▸ **TEXTAUSZUG**
------------------------
Parallel zu den militärischen Auseinandersetzungen läuft der Propaganda-Krieg mit der Verbreitung von "angeblichen Wahrheiten, Halbwahrheiten oder schlichten Unwahrheiten", wie ein kirchlicher Beobachter in Jerusalem betont. Es sei daher sehr schwierig, den realen Kern des Geschehens herauszuschälen.
Protest gegen Abriegelung von Beit Jala
Die Evangelische Kirche in Deutschland (EKD) hat gegen die Abriegelung der palästinensischen Stadt Beit Jala durch israelische Truppen protestiert. Der EKD-Ratsvorsitzende Manfred Kock kritisierte am Dienstagabend in Hannover insbesondere die Einschließung von 50 Kindern mit ihren Erziehern in einem kirchlichen Kinderheim in der zwischen Jerusalem und Bethlehem gelegenen Kleinstadt. Die Eskalation der Gewalt mache vor den Schwächsten nicht halt, bedauerte er. Die eingeschlossenen Buben und Mädchen hätten nichts mehr zu essen. Durch solche Aktionen würden die Aussichten auf eine friedliche Lösung zerstört.
Scharfe Kritik eines Ordensmanns
Die Besetzung des evangelischen Waisenhauses in Beit Jala wurde nach Verhandlungen zwischen Bischof Younan und israelischen Offizieren am Mittwochmorgen wieder aufgehoben.
------------------------
▸ **GESTELLTE AUFGABE 1**
Schreiben Sie aus dem Textauszug über Beit Jala die Stelle zwischen "Parallel zu den" und "des Geschehens herauszuschälen.", einschließlich dieser Wörter, genau ab.
▸ **GESTELLTE AUFGABE 2**
Führen Sie den Textauszug über Beit Jala im Anschluss an seinen letzten Satz weiter.
Die Einträge braucht man dafür nicht.

▸ **DATENLISTE**
------------------------
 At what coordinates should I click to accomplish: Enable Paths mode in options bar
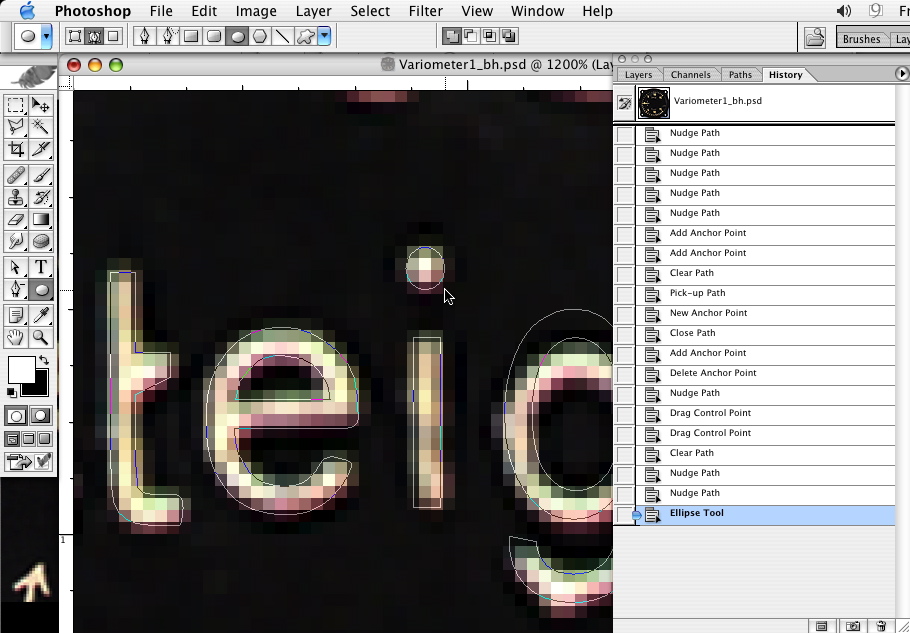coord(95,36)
------------------------
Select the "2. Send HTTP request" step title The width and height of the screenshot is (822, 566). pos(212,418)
------------------------
▸ **ANTWORT 1**
Parallel zu den militärischen Auseinandersetzungen läuft der Propaganda-Krieg mit der Verbreitung von "angeblichen Wahrheiten, Halbwahrheiten oder schlichten Unwahrheiten", wie ein kirchlicher Beobachter in Jerusalem betont. Es sei daher sehr schwierig, den realen Kern des Geschehens herauszuschälen.

▸ **ANTWORT 2**
In scharfer Form kritisierte Pater Stephane Joulain, Mitglied der katholischen kirchlichen Kommission für Gerechtigkeit und Frieden in Jerusalem ("Justice et Paix") die Vorgänge in Beit Jala. "Tsahal", die Selbstverteidigungskräfte Israels, hätten einmal mehr das Recht verloren, ihren Namen zu tragen, und sich in Angriffskräfte verwandelt.
Pater Joulain, der zum Kloster der Weißen Väter in der historischen Kreuzfahrerkirche St. Anna in Jerusalem gehört, bezeichnete die Okkupation Beit Jalas als dem "Oslo-Abkommen vollkommen widersprechend". Es sei eine "schreckliche Geschichte", dass die israelischen Soldaten ein Waisenhaus besetzt hätten, um sich der 50 Kinder als "menschliche Schutzschilde" zu bedienen.
Unter Ministerpräsident Sharon würden die Grundregeln der Kriegsführung in Frage gestellt, die es u.a. verbieten, "Zivilisten oder gar Kinder" zu "benützen", unterstrich der Ordensmann.